Data under study below:

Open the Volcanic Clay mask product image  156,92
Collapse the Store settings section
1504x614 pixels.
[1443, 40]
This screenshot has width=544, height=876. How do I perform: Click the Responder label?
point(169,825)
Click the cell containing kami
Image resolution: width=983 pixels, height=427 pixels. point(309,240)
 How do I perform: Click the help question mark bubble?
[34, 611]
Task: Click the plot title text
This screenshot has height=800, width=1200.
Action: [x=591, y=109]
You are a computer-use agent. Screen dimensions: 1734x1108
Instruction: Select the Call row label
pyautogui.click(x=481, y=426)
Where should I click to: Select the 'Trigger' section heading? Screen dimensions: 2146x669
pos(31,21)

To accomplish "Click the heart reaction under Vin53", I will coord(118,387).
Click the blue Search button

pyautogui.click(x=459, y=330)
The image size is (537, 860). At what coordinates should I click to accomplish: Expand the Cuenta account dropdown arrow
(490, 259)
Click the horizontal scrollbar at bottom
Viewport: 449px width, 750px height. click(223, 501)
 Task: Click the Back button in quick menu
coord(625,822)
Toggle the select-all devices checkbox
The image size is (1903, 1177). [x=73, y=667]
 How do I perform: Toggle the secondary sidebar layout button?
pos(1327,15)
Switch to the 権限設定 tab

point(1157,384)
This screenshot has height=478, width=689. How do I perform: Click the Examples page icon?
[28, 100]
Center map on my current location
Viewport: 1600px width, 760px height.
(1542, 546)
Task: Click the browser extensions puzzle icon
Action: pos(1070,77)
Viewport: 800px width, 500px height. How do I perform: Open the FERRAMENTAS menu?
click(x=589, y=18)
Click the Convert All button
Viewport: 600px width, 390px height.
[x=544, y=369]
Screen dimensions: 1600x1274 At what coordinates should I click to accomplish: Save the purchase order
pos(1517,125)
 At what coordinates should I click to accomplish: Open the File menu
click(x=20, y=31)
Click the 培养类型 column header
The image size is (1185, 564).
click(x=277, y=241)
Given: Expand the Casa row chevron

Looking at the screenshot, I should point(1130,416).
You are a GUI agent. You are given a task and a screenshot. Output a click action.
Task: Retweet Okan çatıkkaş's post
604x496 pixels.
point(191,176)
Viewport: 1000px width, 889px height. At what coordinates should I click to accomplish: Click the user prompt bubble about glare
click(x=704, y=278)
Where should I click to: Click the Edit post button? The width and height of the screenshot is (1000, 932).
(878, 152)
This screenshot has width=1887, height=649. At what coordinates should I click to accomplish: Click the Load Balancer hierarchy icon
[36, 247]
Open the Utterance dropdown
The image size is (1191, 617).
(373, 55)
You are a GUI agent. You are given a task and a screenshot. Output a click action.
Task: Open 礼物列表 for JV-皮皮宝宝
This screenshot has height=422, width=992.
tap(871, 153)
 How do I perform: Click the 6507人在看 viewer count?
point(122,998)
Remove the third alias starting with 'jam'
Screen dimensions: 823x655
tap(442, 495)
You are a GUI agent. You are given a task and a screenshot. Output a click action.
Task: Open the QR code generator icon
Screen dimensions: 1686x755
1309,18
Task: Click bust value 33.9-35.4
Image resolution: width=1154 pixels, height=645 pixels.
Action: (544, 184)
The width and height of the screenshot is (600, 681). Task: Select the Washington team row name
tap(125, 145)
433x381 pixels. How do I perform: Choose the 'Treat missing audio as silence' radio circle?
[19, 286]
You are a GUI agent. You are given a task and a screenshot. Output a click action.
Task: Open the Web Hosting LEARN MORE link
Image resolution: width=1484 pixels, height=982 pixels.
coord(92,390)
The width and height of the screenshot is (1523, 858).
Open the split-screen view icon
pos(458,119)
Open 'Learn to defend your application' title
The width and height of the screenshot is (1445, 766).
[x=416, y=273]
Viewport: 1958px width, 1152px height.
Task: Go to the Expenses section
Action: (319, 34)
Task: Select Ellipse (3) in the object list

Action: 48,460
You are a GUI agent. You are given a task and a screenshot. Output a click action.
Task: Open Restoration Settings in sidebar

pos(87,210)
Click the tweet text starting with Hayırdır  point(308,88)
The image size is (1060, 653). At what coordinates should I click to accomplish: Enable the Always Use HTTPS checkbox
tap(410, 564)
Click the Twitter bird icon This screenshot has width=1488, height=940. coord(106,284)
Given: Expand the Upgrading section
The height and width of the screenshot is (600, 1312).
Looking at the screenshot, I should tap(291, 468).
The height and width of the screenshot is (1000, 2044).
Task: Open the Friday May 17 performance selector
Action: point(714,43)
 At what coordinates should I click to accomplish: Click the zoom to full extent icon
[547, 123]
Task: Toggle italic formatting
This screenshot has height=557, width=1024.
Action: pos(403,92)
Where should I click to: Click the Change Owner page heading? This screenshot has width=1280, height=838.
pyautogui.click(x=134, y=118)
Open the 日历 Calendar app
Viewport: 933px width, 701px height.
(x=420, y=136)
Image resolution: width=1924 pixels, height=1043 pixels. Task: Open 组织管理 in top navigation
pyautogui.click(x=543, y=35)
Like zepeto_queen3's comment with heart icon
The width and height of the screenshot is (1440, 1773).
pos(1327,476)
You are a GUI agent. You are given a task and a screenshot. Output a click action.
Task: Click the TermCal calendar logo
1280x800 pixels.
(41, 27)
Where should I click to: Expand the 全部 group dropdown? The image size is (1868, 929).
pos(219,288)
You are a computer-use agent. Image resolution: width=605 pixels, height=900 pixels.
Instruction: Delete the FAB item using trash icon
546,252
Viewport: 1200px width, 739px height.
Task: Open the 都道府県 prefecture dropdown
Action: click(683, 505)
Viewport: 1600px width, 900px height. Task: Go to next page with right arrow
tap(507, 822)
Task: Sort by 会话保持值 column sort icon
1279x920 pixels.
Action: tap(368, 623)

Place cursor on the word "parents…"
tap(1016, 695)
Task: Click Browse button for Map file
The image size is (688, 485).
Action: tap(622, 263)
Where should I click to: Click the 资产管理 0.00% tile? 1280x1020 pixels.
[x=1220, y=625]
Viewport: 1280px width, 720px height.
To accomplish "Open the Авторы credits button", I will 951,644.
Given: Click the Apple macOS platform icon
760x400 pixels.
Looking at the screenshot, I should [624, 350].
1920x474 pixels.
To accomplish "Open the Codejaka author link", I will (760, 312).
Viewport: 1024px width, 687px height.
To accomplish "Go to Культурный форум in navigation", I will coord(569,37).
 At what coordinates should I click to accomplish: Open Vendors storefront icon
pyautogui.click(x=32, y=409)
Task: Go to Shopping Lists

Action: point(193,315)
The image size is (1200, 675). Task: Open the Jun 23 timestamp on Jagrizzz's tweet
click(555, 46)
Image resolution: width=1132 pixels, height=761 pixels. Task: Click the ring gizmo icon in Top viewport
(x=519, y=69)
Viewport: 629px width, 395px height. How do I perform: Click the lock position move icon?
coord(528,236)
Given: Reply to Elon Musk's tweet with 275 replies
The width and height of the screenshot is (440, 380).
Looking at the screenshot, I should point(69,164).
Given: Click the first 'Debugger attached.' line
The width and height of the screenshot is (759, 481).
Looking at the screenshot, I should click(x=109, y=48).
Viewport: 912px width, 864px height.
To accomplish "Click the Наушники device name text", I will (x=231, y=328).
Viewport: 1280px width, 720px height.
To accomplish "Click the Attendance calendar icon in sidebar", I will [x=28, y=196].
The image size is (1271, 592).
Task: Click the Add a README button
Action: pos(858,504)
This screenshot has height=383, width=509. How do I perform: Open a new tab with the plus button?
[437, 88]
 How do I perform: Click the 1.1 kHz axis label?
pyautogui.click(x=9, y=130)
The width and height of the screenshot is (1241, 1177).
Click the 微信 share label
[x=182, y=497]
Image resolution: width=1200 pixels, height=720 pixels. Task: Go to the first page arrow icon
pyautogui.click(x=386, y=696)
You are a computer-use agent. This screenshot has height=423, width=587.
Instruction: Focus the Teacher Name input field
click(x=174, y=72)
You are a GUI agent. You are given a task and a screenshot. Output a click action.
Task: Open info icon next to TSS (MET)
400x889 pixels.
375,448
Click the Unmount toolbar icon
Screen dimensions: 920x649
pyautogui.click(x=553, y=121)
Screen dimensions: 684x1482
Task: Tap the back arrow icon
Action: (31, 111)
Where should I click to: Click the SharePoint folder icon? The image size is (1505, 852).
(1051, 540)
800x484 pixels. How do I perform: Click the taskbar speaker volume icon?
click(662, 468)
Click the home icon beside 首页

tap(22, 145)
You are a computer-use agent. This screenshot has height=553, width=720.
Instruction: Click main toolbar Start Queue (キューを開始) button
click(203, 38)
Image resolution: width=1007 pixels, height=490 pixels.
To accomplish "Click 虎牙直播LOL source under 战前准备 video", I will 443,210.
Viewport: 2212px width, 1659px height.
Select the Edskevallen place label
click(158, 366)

End of Data under study.

In the listing above, find the line with "The width and height of the screenshot is (440, 380)." and the line with "Given: Click the first", then print exactly those two lines and every line between them, and nothing more.

The width and height of the screenshot is (440, 380).
Looking at the screenshot, I should point(69,164).
Given: Click the first 'Debugger attached.' line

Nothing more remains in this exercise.